[EM] Factorising methods (Was: IFPP for more than three candidates?

[Craig Carey]

At 01.09.17 01:03 -0700 Monday, Rob LeGrand wrote:
 >Well, it's a good thing Craig doesn't define his IFPP method for more than
 >three candidates!

First sentence botched. A definition can be implicit. It seems to be rather
definitely defined. implicitly, now that I have a definition of P4 at
http://www.ijs.co.nz/one-man-one-vote.htm  (the definition is worded with a
scratchiness that could hinder others' comprehending of it).

 >
 >Suppose there's an election among A, B and C:
 >
 >10:A>B>C
 >15:B>A>C
 >23:C>A>B
 >
 >C wins in IFPP after A and B are eliminated in the first round (quota 16).  But
 >say universally despised candidate D runs:
 >
 >10:A>B>C>D
 >15:B>A>C>D
 >23:C>A>B>D
 >
 >If IFPP is generalized for four candidates, the quota becomes 12; A and D are

It is a generalising of the Alternative Vote. Proving that 1/n quota without
solving IFPP explicitly presumably can be done.

...
 >in the first round if they all had the same first-place totals.  Looks like the
 >quota fix to IRV only "works" for three candidates, making it all but useless.
 >
Just how useless?. It could be that the 'Q' method is overall improvement on the
Alternative Vote method.

 >On his page http://www.ijs.co.nz/irv-wrong-winners.htm Craig calls this IFPP
 >generalization the 'Q' method.
 >

The Q method certainly can be criticised a lot. At the moment I don't see how
to improve it.

Here is a quick line of reasoning that ends in a dead end. I could say that
it just a matter of casting shadows, starting with votes being about equal
and the region small and centred around the simplex-centre. However there are
problems with corners of rectangular faces casting shadows with 3 or surfaces.
Also the attempt can't be completed without a definition of all the rules. A
problem ought occur if the "power<=1" rule isn't defined, and when I got that
defined, then the shadow [of the infinitesimally applying 'P4' rule] was
umbral and casting 'reducing in size' shadows which could be reverted.
The rejecting of consideration of pairs can be retained but unlike with
monotonicity with its concern for a single candidate, keeping the powers of
factions (of papers) constrained can involve a consideration of more than
one candidate.

The presumption of having k stages (or <=k stages) in an election with k
candidates is so unsound that it might even favour with the CVD crabs
scuttling to produce a spirit of reform in others.

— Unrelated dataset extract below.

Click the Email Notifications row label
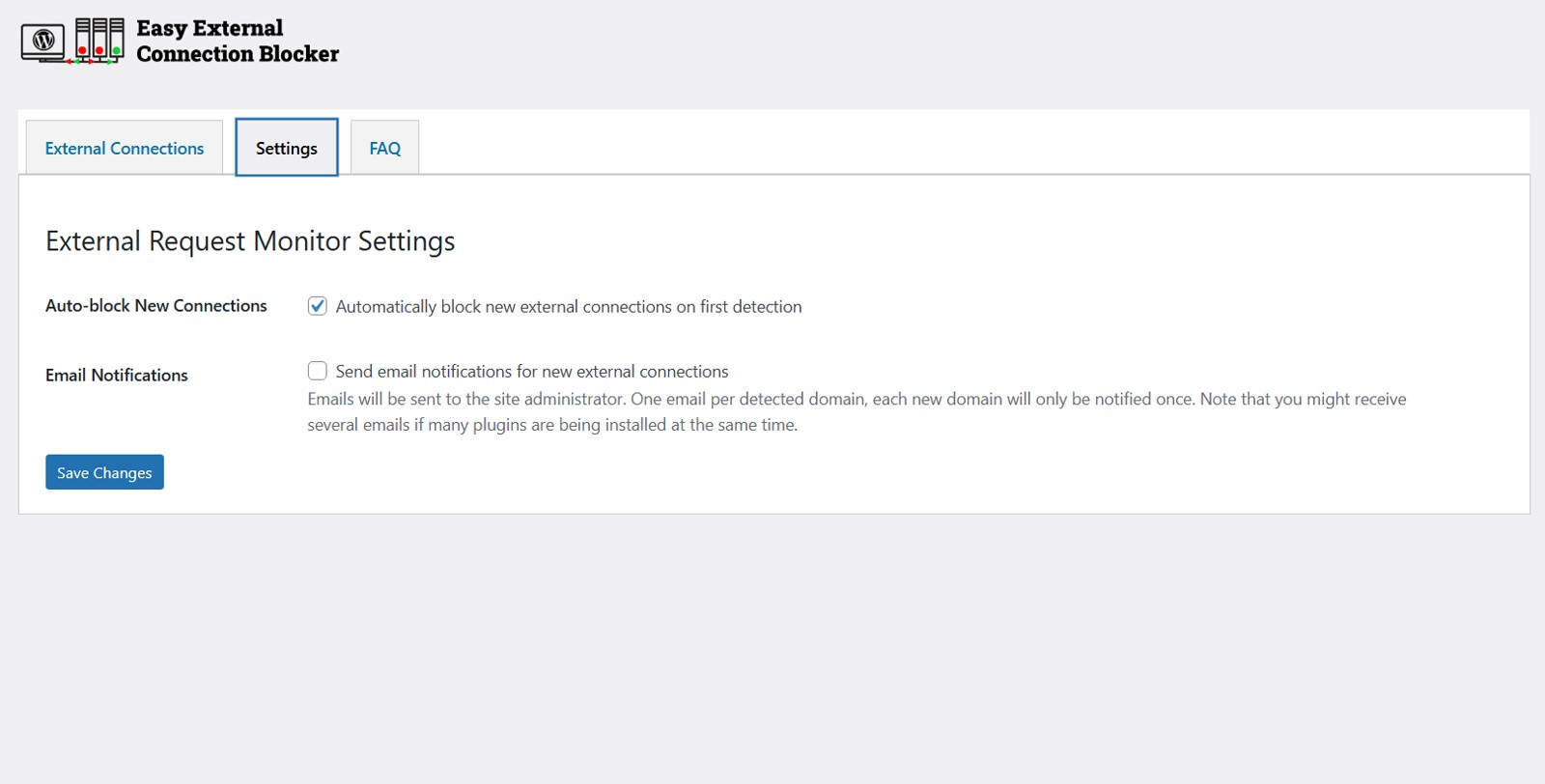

My method below is the use of guessing, and the aim is to find the H terms.

Ma = (a<1/4)  :  Mb = (b<1/4)  :  Mc = (c<1/4)  :  Md = (d<1/4)

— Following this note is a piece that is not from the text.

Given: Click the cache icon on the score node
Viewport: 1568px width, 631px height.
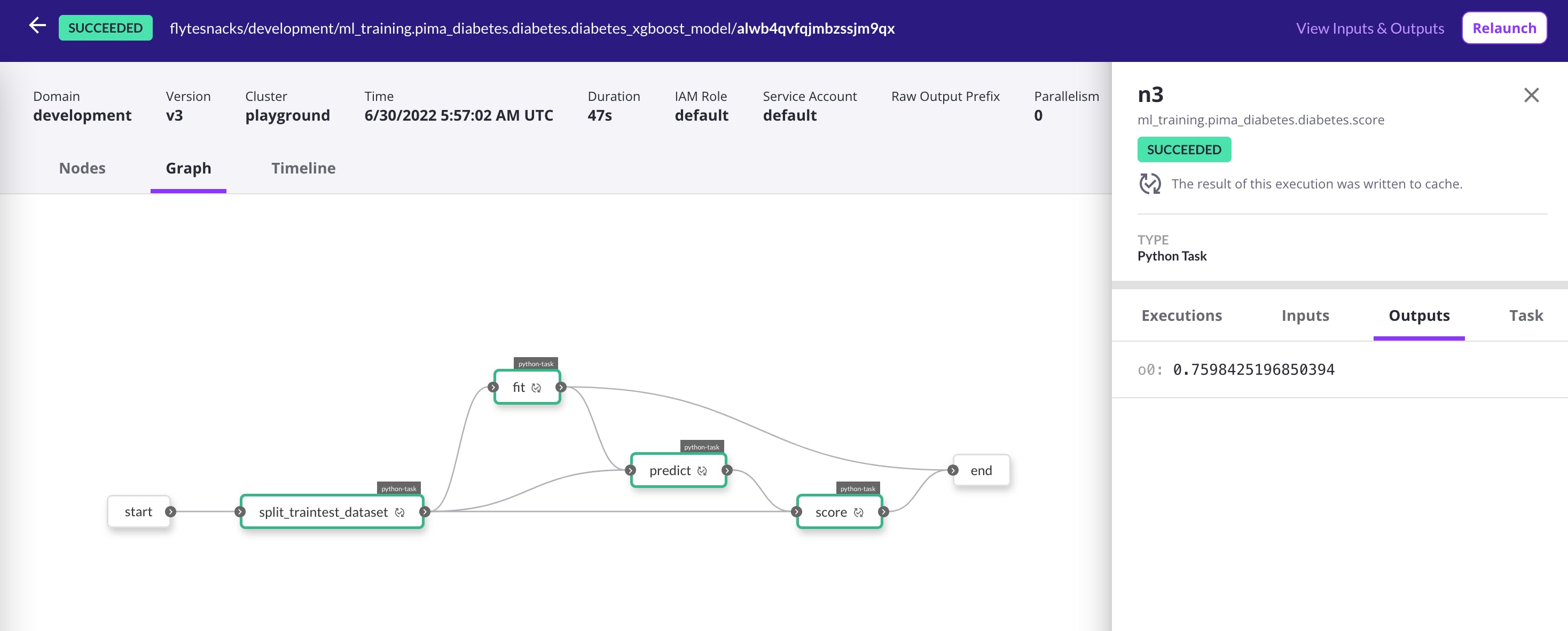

Aw = (1/4<a)[(b<1/4) or Hba][(c<1/4) or Hca][(d<1/4) or Hda]

Assume solution is of this form, which is in the style of 3 candidate
1 winner IFPP:
    Aw = -Ma[Mb or Hba][Mc or Hca][Md or Hda]  : Aw = (A wins), etc.
The terms Hba, etc., are unknown.

3 candidate IFPP:
    Aw' = (1/3<a')[(b'<1/3)or(b'+cb'<a'+ca')][(c'<1/3)or(c'+bc'<a'+ca')]

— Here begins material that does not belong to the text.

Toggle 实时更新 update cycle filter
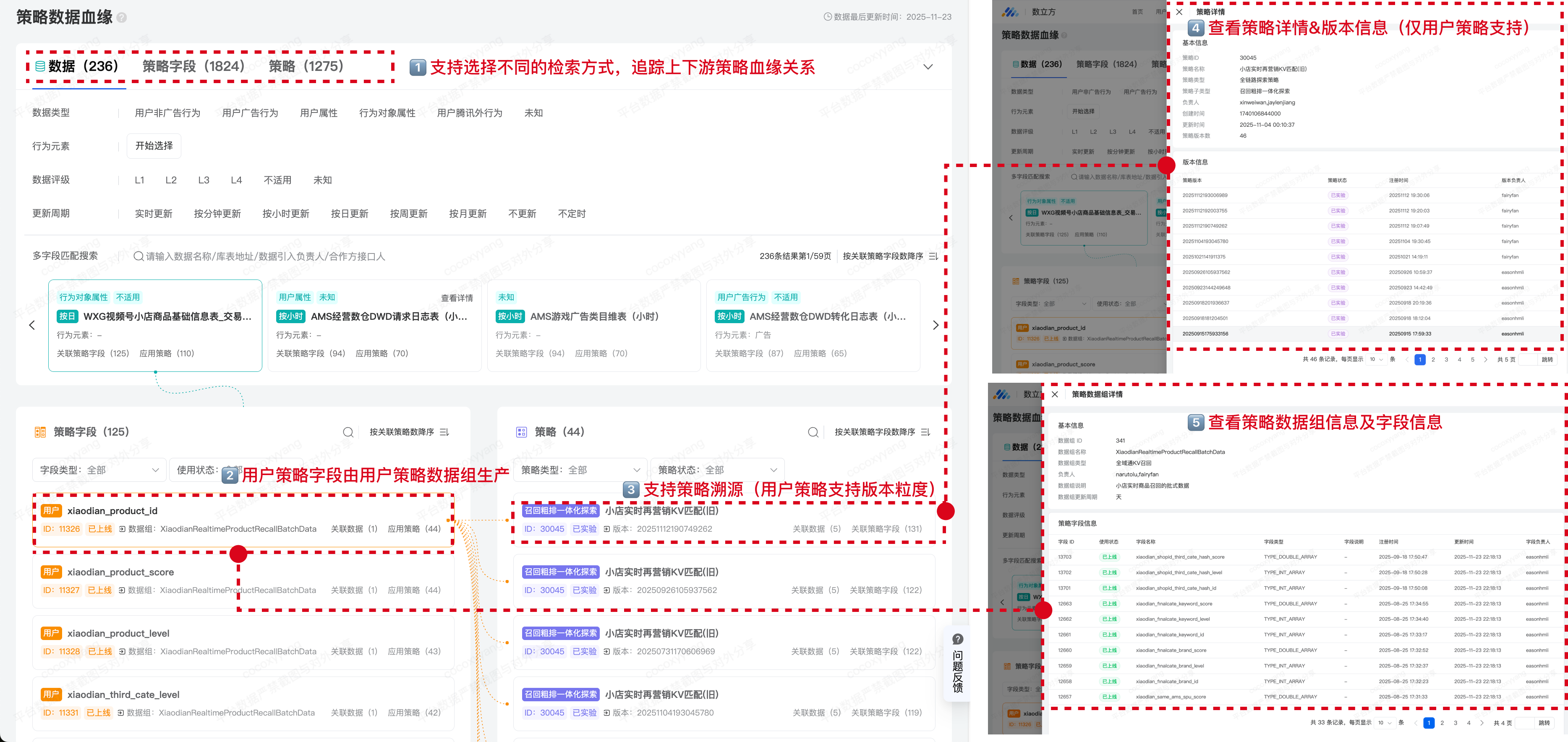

Aw = -Ma[Mb or Hba][Mc or Hca][Md or Hda]
Bw = -Mb[Mc or Hcb][Md or Hdb][Ma or Hab]
Cw = -Mc[Md or Hdc][Ma or Hac][Mb or Hbc]
Dw = -Md[Ma or Had][Mb or Hbd][Mc or Hcd]

CASE d<c<1/4<b<a : True = Md = Mc, False = Mb = Ma

    Aw = Hba
    Bw = Hab
    Cw = Dw = False

   Maybe replace Hba with Hba = (0 < Tba), etc.

CASE d<1/4<c<b<a : True = Md, False = Mc = Mb = Ma

    Aw = Hba.Hca
    Bw = Hcb.Hab
    Cw = Hac.Hbc
    Dw = False

   That does not suggest rejecting Hba=(0<Tba) idea

CASE d<c<b<1/4<a : True = Md = Mc = Mb, False = Ma

    Aw = True
    Bw = Cw = Dw = False

But what to do now is not obvious: the 3 candidate Aw IFPP formula
is not in a form that appears to factorize into Hba.Hca,
  = (0<Tba)(0<Tca).

That does not seem to lead anywhere obvious. Defining the T values
looks like something that will not happen

So that's a weak attempt to justify the absence of an improvement to
the Q method. A fix to Q might involve regarding the 1st stage as
being 4-fold. There is the option of truncating, in addition to the
known method of eliminating and transferring papers.

It would be nice to hear from the CVD so called "I.R.V." experts
provide the mathematical arguments that led them to see the obviously
obvious Q method as being inferior. Fixing Q might take years of
research, but getting intelligence from the CVD could take decades,
if ever achievable. I fear they might one day say that they want to
know what IRV is, but so far no sign of such a threat against experts.